If the accession is by encroachment by the lessee, and the lessee acquires title thereto by prescription, he must surrender such accession together with the leased land to the lessor at the expiry of the term. The presumption is that the land so encroached upon is added to the tenure and forms part thereof for the benefit of the tenant so long as the lease continues and afterwards for the benefit of the landlord ............................... " 12. In Md. AhmedAmolia v. Nirmal Chandra Roy (AIR 1978 Cal. 312) the Calcutta High Court held as follows: "When a tenant encroaches on land outside his tenancy but belonging to his landlord he cannot acquire absolute title thereto by adverse possession but obtain only that right of tenancy under his landlord.
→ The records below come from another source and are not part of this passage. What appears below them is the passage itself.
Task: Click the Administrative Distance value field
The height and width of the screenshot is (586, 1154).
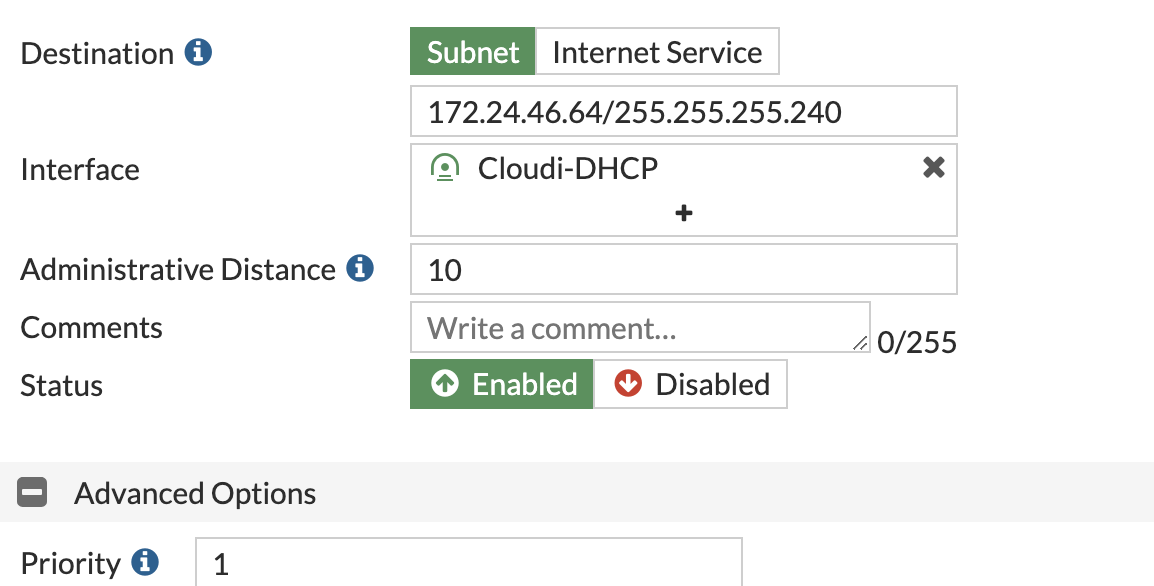Action: [684, 269]
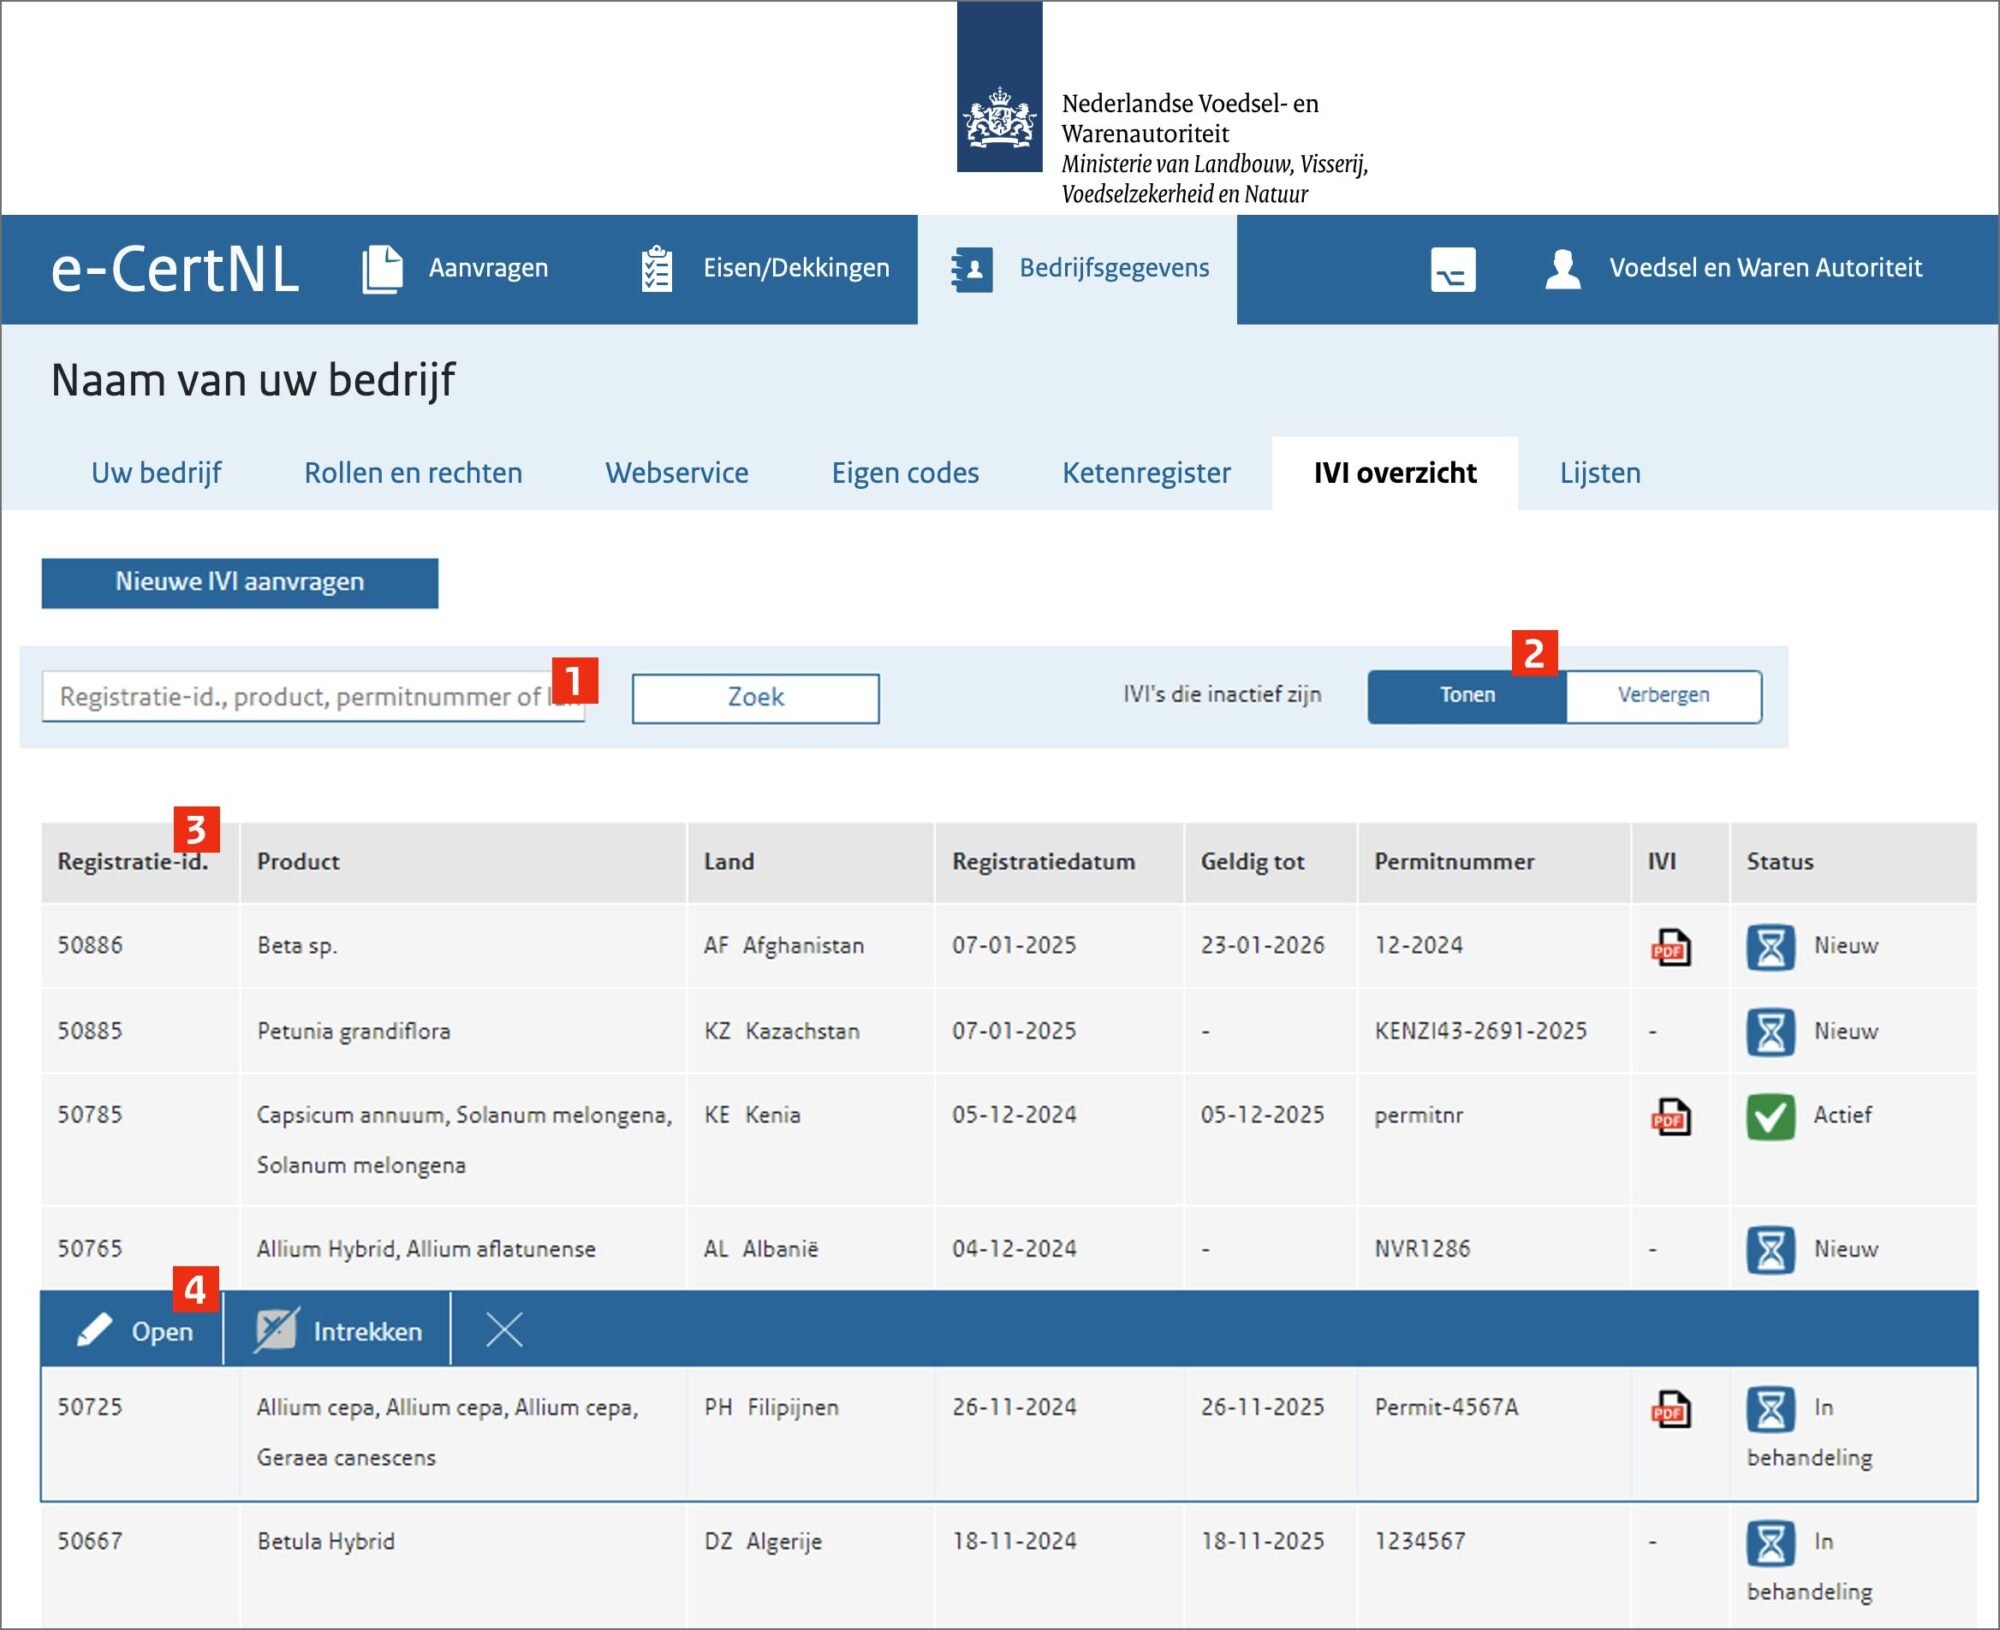Viewport: 2000px width, 1630px height.
Task: Click the hourglass icon for Petunia grandiflora
Action: click(1770, 1032)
It is equally well-settled that if a tenant encroaches on land contiguous to the land of his tenancy but belonging to other landlords, adverse possession by him by such encroachment would not give him an absolute title thereto but only a lease-hold interest in these lands under his own landlords." 13. From the above discussion of the case law on the subject and in the light of the specific provisions contained in S.108(d) of the Transfer of Property Act, it has to be held that even assuming that there is any encroachment made by the tenant extending the tenanted premises, for the purpose of securing the tenanted rooms, the tenant cannot claim any independent title or right over the same and the moment the tenancy is terminated, whatever accession made by him belongs to the landlord. In the result, we find no merit in this appeal. Accordingly, the same is dismissed.